Ms. Rubin continues,
The sending district also has to pay to transport students to the charter school, regardless of how much that might cost. Highland Park, for example, is spending $36,000 this year to transport 18 students to a charter school in adjacent New Brunswick.
That’s true. School transportation is expensive. Worth noting, however, is that districts also pay transportation for students enrolled in county magnet or vo-tech schools, our 70 Interdistrict Public School Choice schools, private special education schools, and even regular private schools. (For the latter, parents are entitled to either bus transportation or aid-in-lieu-of-transportation.)
Next, Ms. Rubin writes,
Furthermore, most charter schools educate fewer limited English proficient, special needs, and very poor children than their surrounding traditional public schools, and some have very high rates of student attrition, with the most challenging students the likeliest to return to the traditional public schools. This leaves the traditional public schools with a concentration of the most expensive-to-educate students, but with fewer dollars with which to do so.
This is a common concern among those who profess opposition to charter schools (although not quite the bailiwick of Save Our Schools-NJ, which draws its constituency primarily from wealthy suburban districts.) But let’s unpack this a little. Free and reduced lunch numbers are derived from school district reports and are notoriously inaccurate. Witness the hullabaloo in Elizabeth, where Board President Marie Munn’s son was listed on district records as eligible for free lunch, despite the fact that Ms. Munn is a human resources administrator for a New Jersey nonprofit organization and her husband is the owner of a sports team. Even an Elizabeth Public Schools principal, who earns $103K a year, listed his daughter as eligible for free lunch
According to the Star-Ledger,
State and federal officials acknowledge there is little monitoring statewide of those who receive assistance under the federal lunch program. School districts are required to verify only 3 percent of applications to the program. The rest are taken at face value unless someone raises questions, Richmond, of the state Agriculture Department, said.
NJ charter schools, under intense scrutiny and political pressure, are far more likely to vet their free/reduced lunch numbers, unlike traditional schools that float under the radar.
Finally, Ms. Rubin makes a full-throated appeal to the principles of democracy. If we’re truly democratic in all of our dealings, wouldn’t a public vote for charter proposals be appropriate?
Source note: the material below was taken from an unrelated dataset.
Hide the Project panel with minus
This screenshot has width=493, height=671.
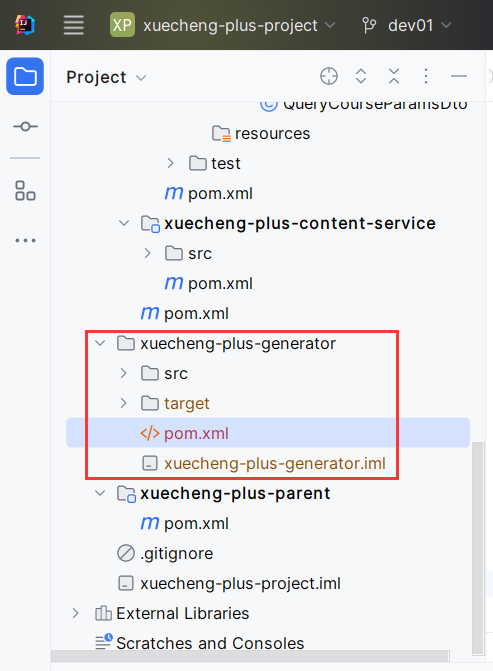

But we delegate lots of items to our elected representatives – actually, because they’re supposed to represent us. The public doesn’t vote on the State budget. The public doesn’t vote on the use of tax dollars for the School Development Authority. The public doesn’t vote on curriculum. The public doesn’t vote on the approval for magnet schools or private special education schools or whether a neighboring district opens up seats to out-of-district students through the Interdistrict Public School Choice Program.
This is not about democracy. It’s about power and fear, never good engines for designing new laws.